В романе "Отец Горио" превосходно изображение постепенного компромисса личности с вещественными условиями жизни. Этот компромисс не представляет собой обязательно чего-нибудь грубого и неприличного. Юноше Растиньяку предстоит одолеть множество незаметных ступеней, отделяющих его от Вотрена.

образ карьеры, сделанной посредством прекрасной дочери макаронщика и ее мужа-банкира.

"Он не говорит себе этого прямо, он еще не был достаточно искушенным политиком, чтобы выразить ситуацию в цифрах, оценить ее и рассчитать; эти помыслы легкими облаками витали на горизонте; хоть они и не равнялись по грубости идеям Вотрена, все же если бы их подвергнуть искусу совести, то они оказались бы не особенно чистыми. Через цепь сделок подобного рода люди приходят к той разнузданной морали, какой придерживается нынешняя эпоха, где реже, чем когда-либо, встречаются прямолинейные люди, люди высокой воли, которые никогда не сгибаются перед злом и которым малейшее уклонение от прямого пути представляется преступлением: величественные образы честности, подарившие нам два шедевра, - мольеровского Альцеста и, в более близкое время, Дженни Динс и ее отца в романе Вальтера Скотта" (288).

"Кто хвастается неизменностью убеждений, кто берет на себя обязательство всегда идти прямым путем, тот глупец, верящий в свою непогрешимость. Принципов нет, есть лишь события; законов нет, есть лишь обстоятельства; тот, кто выше толпы, приноравливается к событиям и обстоятельствам, чтобы руководить ими. Если бы существовали неизменные принципы и законы, нации не меняли бы их, как мы меняем сорочки. Отдельный человек не может быть мудрее целой нации".

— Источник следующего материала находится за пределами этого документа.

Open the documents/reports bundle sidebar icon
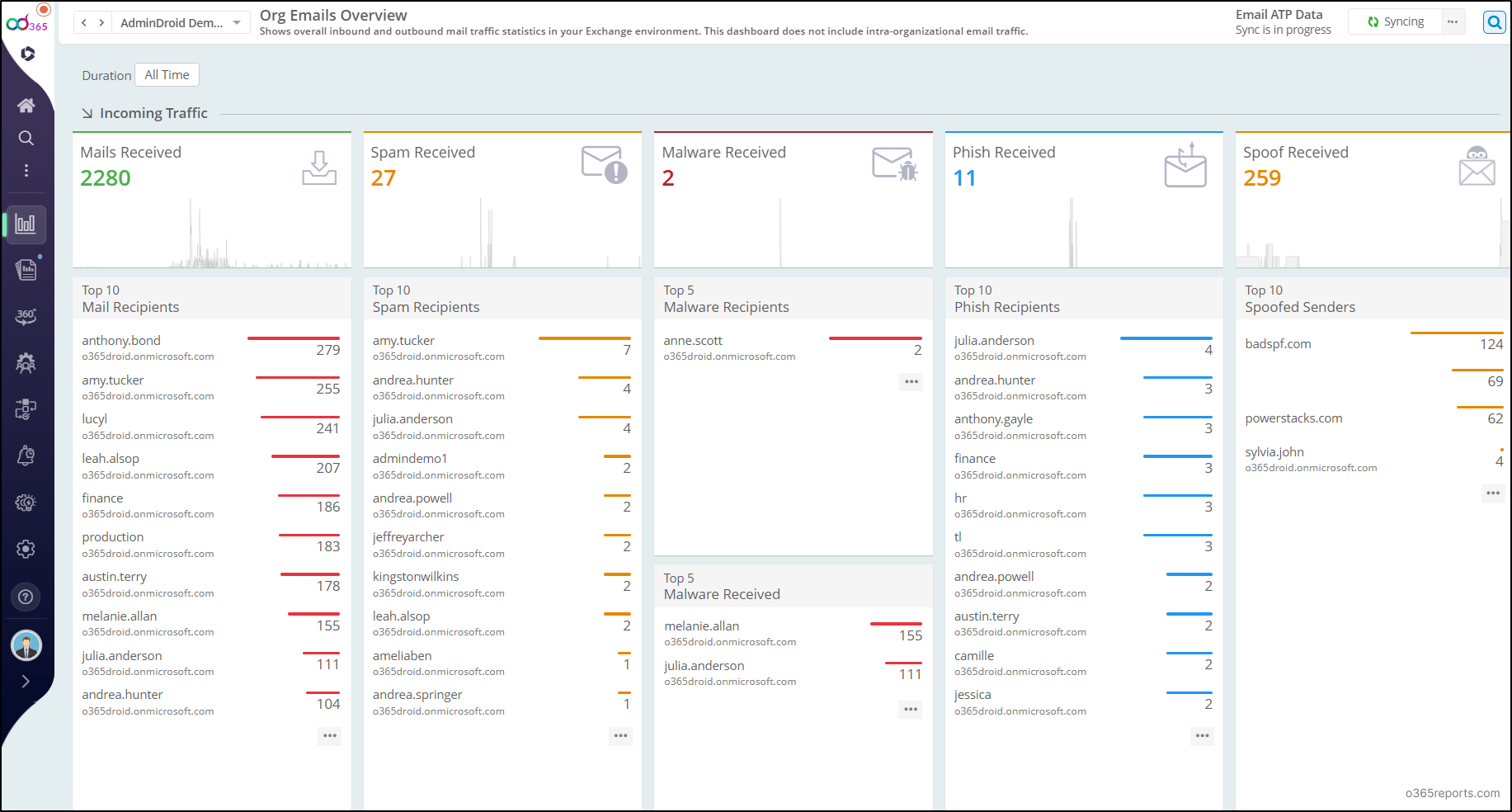The width and height of the screenshot is (1512, 812). (26, 270)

Стендаль также описывает историю морального компромисса в общественной психологии после революции 1789 года. Но он еще слишком близок к этому процессу, в его изображении чувствуется тончайшая личная прикосновенность к переживаниям "погибшего поколения" начала XIX века. Общий тон повествования усталый и созерцательный. Стендаль менее социален, чем Бальзак, его пленяет исчезающе-малая красота души, стоящей на грани добра и зла; психологическая сложность этого положения показана, впрочем, превосходно. Ницше считал Стендаля вместе с Достоевским величайшими психологами, Бальзак является, в его глазах, вульгарным плебеем. И в самом деле, "Человеческая комедия" опирается больше на фактическую сторону уже созревшей психологии различных слоев буржуазного общества.

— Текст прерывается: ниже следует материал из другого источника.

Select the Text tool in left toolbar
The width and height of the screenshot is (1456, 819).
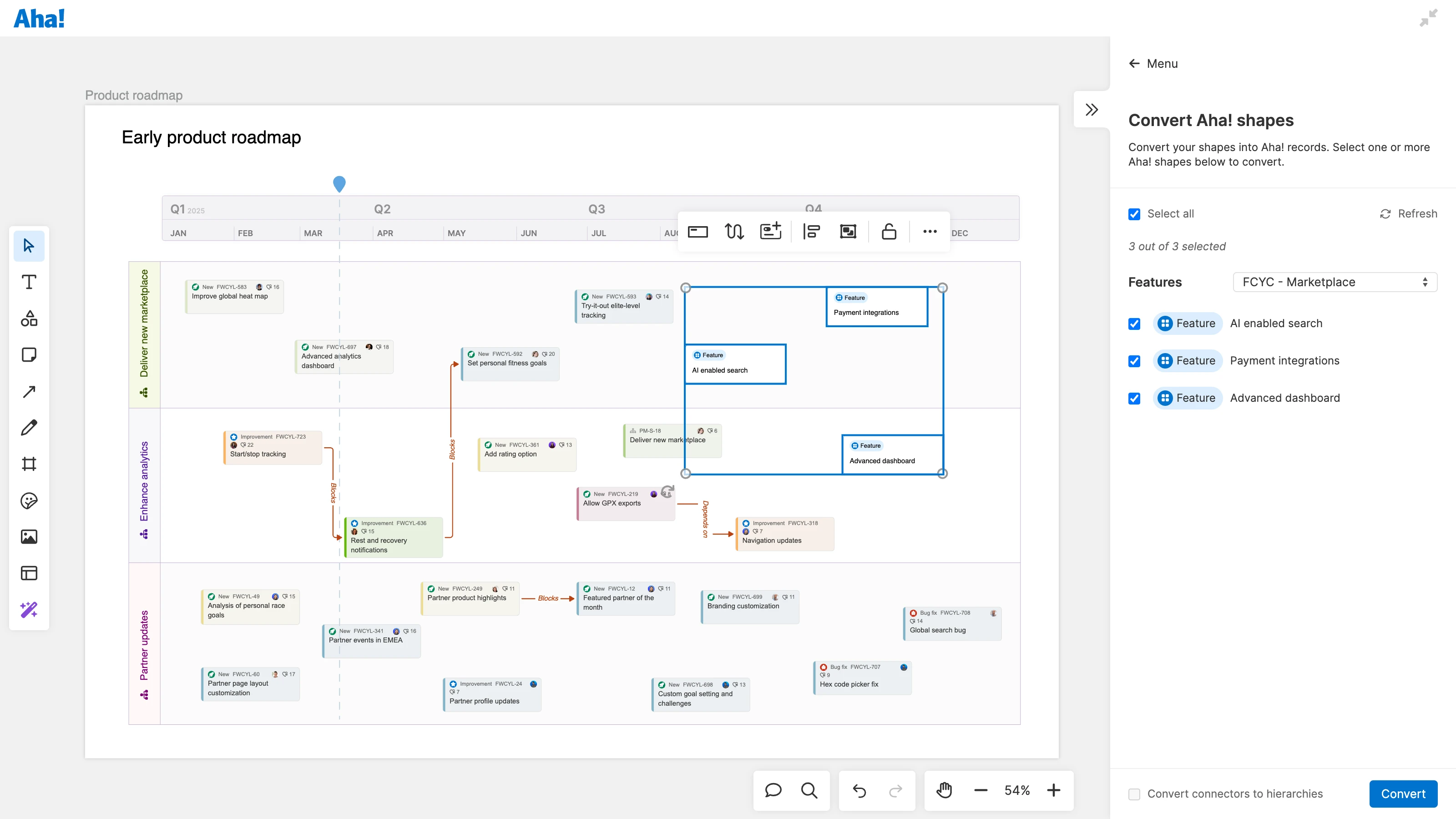pyautogui.click(x=29, y=282)
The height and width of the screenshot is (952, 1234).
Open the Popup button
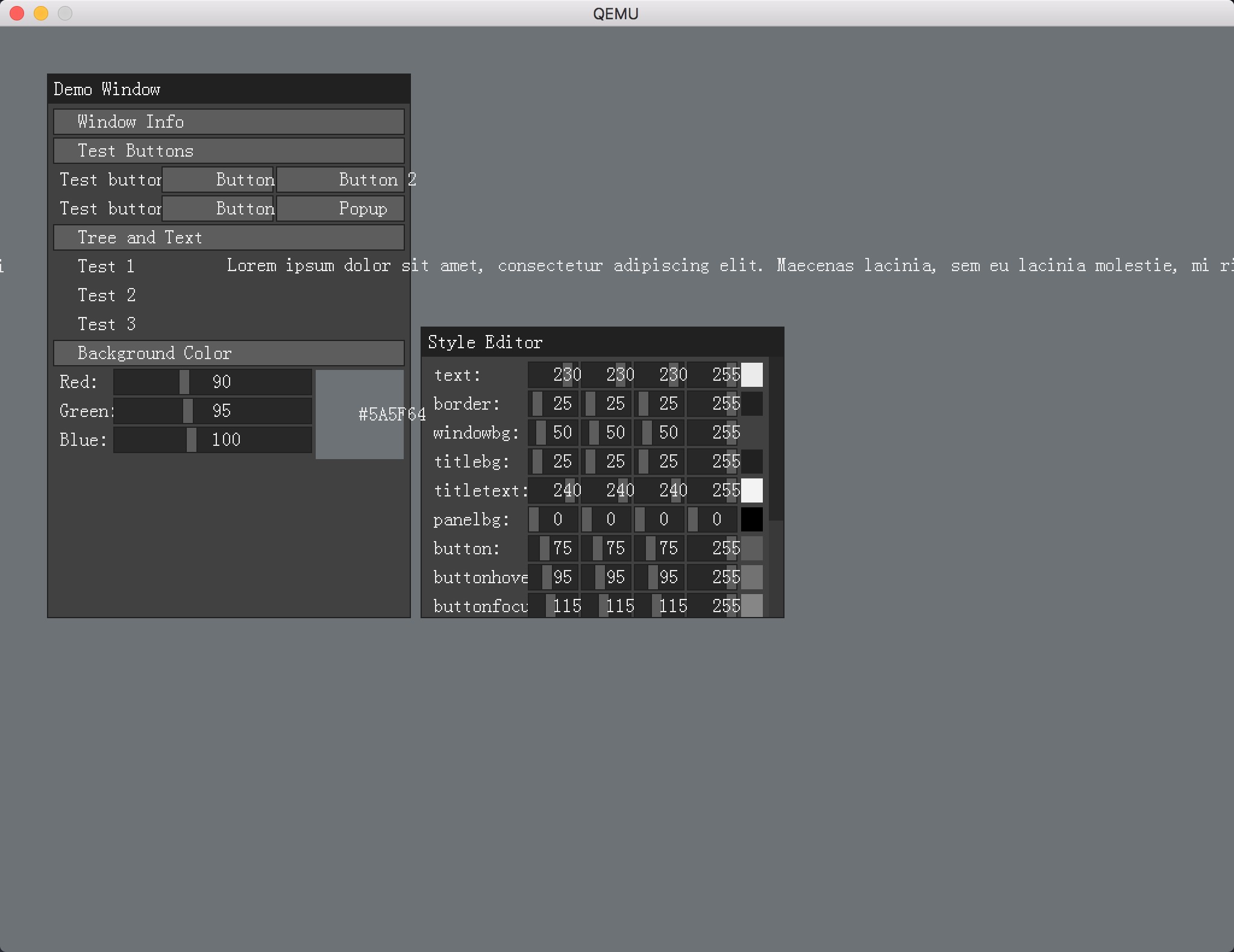point(340,208)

Анализ индивидуальной психологии в духе уходящего XVIII столетия Бальзак заменяет наблюдением массовых форм общественного сознания. Он создает объективную феноменологию духа - духа наживы, своекорыстия, заботы, беспокойства, нравственной агонии, преступления, отравленных радостей, проклятых наслаждений, утраченных иллюзий, мелких невзгод супружеской жизни, апатии, бунта. "Порог ощущения", лежащий где-то между двумя этажами нашей души, светлым и темным, незаметные переходы от вялости чувств к сверхчеловеческому напряжению воли интересуют его гораздо меньше. Манера Бальзака заключается в извлечении психологического эффекта из действительных обстоятельств, внешних условий жизни, которые он излагает тоном историка и публициста.

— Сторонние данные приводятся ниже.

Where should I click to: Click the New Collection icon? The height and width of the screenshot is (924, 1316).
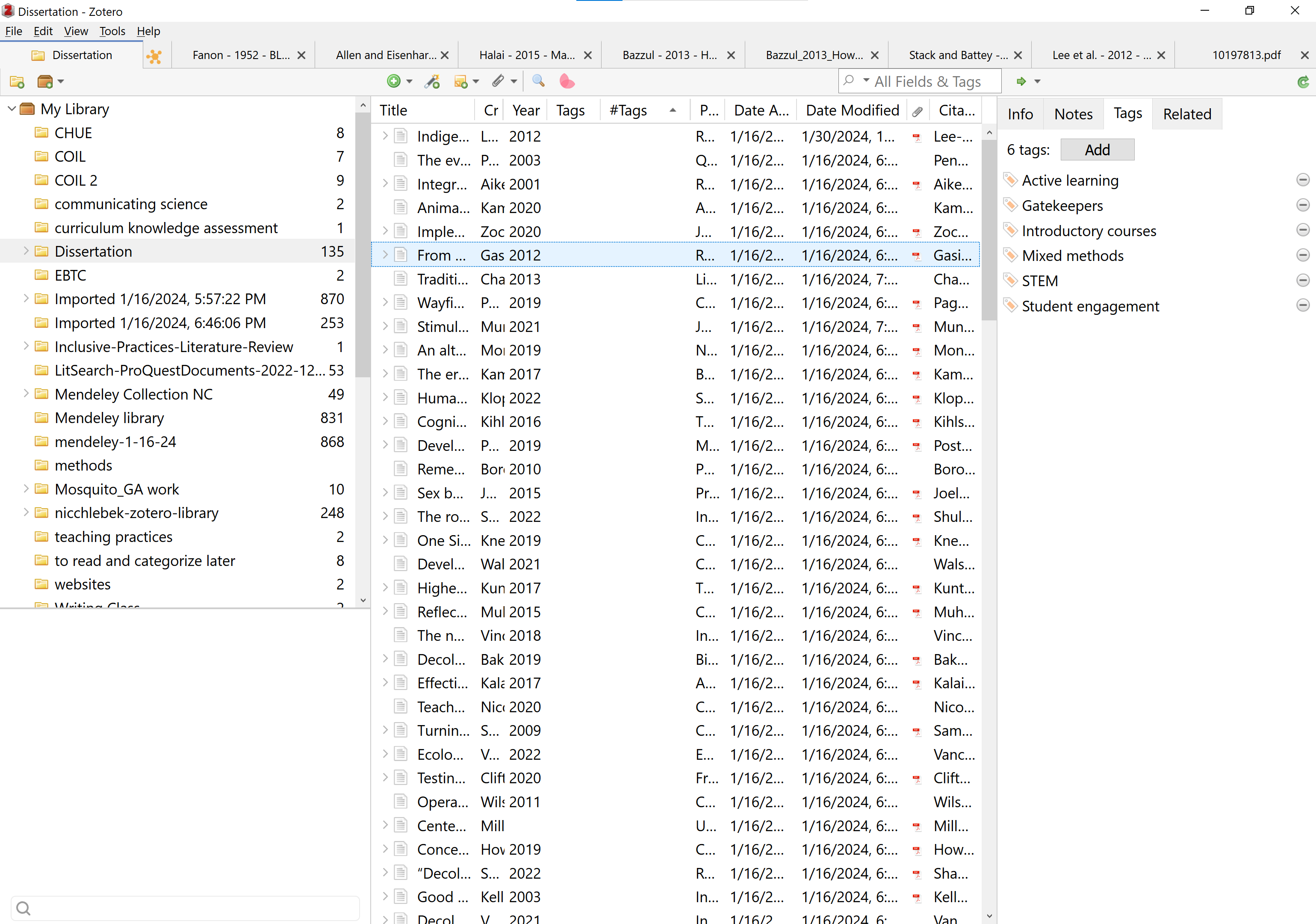[x=17, y=82]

"Утраченные иллюзии". Редко удается писателю выразить настолько сжато формулу века, духовную тайну своего поколения. Утраченные иллюзии, переход от поэзии сердца к прозе действительной жизни - вот основной эффект, характерное освещение, поворот, ситуация романов Бальзака. В этом отношении "Человеческая комедия" не является прямым продолжением реалистической литературы XVIII века, но заключает в себе нечто принципиально новое, и в то же время она теснейшим образом связана с более отдаленным типом художественного мышления.